NDManager manager = NDManager.newBaseManager();

Batch batch = trainIter.getData(manager).iterator().next();
System.out.println(batch.getData().get(0).getShape() + ", " + batch.getLabels().get(0).getShape());
(32, 3, 256, 256), (32, 1, 5)

13.4.3. Demonstration

We have ten images with bounding boxes on them. We can see that the angle, size, and position of banana are different in each image. Of course, this is a simple artificial dataset. In actual practice, the data are usually much more complicated.

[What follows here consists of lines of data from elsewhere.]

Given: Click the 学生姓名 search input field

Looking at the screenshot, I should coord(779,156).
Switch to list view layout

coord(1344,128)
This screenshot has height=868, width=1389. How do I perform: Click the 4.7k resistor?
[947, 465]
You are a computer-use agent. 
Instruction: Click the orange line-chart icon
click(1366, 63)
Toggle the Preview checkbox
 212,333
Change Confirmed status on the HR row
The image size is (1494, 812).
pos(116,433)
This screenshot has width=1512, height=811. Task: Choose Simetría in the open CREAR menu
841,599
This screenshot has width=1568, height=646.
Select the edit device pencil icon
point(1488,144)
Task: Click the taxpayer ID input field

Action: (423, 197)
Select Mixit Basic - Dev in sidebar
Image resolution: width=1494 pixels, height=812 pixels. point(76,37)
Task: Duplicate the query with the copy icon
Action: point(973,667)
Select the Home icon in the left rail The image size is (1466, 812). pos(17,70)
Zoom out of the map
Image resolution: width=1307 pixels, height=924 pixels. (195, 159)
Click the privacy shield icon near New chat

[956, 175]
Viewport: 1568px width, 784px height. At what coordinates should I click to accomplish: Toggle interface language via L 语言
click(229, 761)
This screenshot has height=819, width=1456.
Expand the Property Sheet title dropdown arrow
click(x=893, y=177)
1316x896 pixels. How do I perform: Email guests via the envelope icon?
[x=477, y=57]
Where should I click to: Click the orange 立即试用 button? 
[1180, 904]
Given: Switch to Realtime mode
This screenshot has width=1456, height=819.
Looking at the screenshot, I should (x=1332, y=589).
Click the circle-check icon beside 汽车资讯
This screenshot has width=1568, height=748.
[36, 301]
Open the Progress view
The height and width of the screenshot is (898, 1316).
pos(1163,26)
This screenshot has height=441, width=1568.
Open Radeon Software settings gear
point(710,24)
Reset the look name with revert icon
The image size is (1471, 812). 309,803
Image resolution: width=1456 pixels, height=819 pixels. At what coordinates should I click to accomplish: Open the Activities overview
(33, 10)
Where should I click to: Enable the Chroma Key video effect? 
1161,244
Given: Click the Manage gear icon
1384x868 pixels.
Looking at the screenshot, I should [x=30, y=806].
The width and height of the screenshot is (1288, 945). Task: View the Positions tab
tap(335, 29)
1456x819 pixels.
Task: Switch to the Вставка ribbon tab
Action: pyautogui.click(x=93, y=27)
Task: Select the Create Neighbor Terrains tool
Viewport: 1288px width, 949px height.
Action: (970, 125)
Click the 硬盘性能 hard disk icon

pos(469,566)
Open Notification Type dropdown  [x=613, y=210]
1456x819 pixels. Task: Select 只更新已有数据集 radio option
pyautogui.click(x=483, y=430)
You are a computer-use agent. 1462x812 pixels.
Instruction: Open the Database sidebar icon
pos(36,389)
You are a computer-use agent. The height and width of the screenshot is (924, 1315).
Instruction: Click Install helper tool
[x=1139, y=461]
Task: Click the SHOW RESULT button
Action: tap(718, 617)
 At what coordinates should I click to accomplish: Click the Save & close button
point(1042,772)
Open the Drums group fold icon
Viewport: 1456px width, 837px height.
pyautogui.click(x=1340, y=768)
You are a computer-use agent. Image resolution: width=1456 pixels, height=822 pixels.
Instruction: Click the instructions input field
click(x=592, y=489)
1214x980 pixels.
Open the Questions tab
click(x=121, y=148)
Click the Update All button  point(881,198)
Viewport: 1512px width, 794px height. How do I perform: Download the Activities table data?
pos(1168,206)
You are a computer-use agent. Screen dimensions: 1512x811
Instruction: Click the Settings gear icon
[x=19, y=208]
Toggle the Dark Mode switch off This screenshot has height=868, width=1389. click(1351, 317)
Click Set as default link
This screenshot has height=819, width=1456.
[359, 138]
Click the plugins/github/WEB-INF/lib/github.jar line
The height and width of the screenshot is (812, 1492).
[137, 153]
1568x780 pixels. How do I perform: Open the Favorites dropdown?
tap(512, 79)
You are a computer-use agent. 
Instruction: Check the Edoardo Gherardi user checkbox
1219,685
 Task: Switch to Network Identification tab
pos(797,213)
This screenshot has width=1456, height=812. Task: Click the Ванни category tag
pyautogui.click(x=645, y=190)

public static BufferedImage showImages(Image[] dataset, int width, int height) {
    int col = 1280 / width;
    int row = (dataset.length + col - 1) / col;
    int w = col * (width + 3);
    int h = row * (height + 3);
    BufferedImage bi = new BufferedImage(w + 3, h, BufferedImage.TYPE_INT_RGB);
    Graphics2D g = bi.createGraphics();

    for (int i = 0; i < dataset.length; i++) {
        Image image = dataset[i];
        BufferedImage img = (BufferedImage) image.getWrappedImage();
        int x = (i % col) * (width + 3) + 3;
        int y = (i / col) * (height + 3) + 3;
        g.drawImage(img, x, y, width, height, null);
    }
    g.dispose();
    return bi;
}
Image[] imageArr = new Image[10];
List<List<String>> classNames = new ArrayList();
List<List<Double>> prob = new ArrayList<>();
List<List<BoundingBox>> boxes = new ArrayList<>();

Batch batch = trainIter.getData(manager).iterator().next();
for (int i=0; i < 10; i++) {
    NDArray imgData = batch.getData().get(0).get(i);
    imgData.muli(255);
    NDArray imgLabel = batch.getLabels().get(0).get(i);

    List<String> bananaList = new ArrayList<>();
    bananaList.add("banana");
    classNames.add(new ArrayList<>(bananaList));

    List<Double> probabilityList = new ArrayList<>();
    probabilityList.add(1.0);
    prob.add(new ArrayList<>(probabilityList));

    List<BoundingBox> boundBoxes = new ArrayList<>();

    float[] coord = imgLabel.get(0).toFloatArray();
    double first = (double) (coord[1]);
    double second = (double) (coord[2]);
    double third = (double) (coord[3]);
    double fourth = (double) (coord[4]);

    boundBoxes.add(new Rectangle(first, second, (third-first), (fourth-second)));

    boxes.add(new ArrayList<>(boundBoxes));
    DetectedObjects detectedObjects = new DetectedObjects(classNames.get(i), prob.get(i), boxes.get(i));
    imageArr[i] = ImageFactory.getInstance().fromNDArray(imgData.toType(DataType.INT8, true));
    imageArr[i].drawBoundingBoxes(detectedObjects);
}

// refer to https://github.com/deepjavalibrary/d2l-java/tree/master/documentation/troubleshoot.md
// if you encounter X11 errors when drawing bounding boxes.
showImages(imageArr, 256, 256)
../_images/output_object-detection-dataset_42a473_10_0.png

13.4.4. Summary

  • The banana detection dataset we synthesized can be used to test object detection models.

  • The data reading for object detection is similar to that for image classification. However, after we introduce bounding boxes, the label shape and image augmentation (e.g., random cropping) are changed.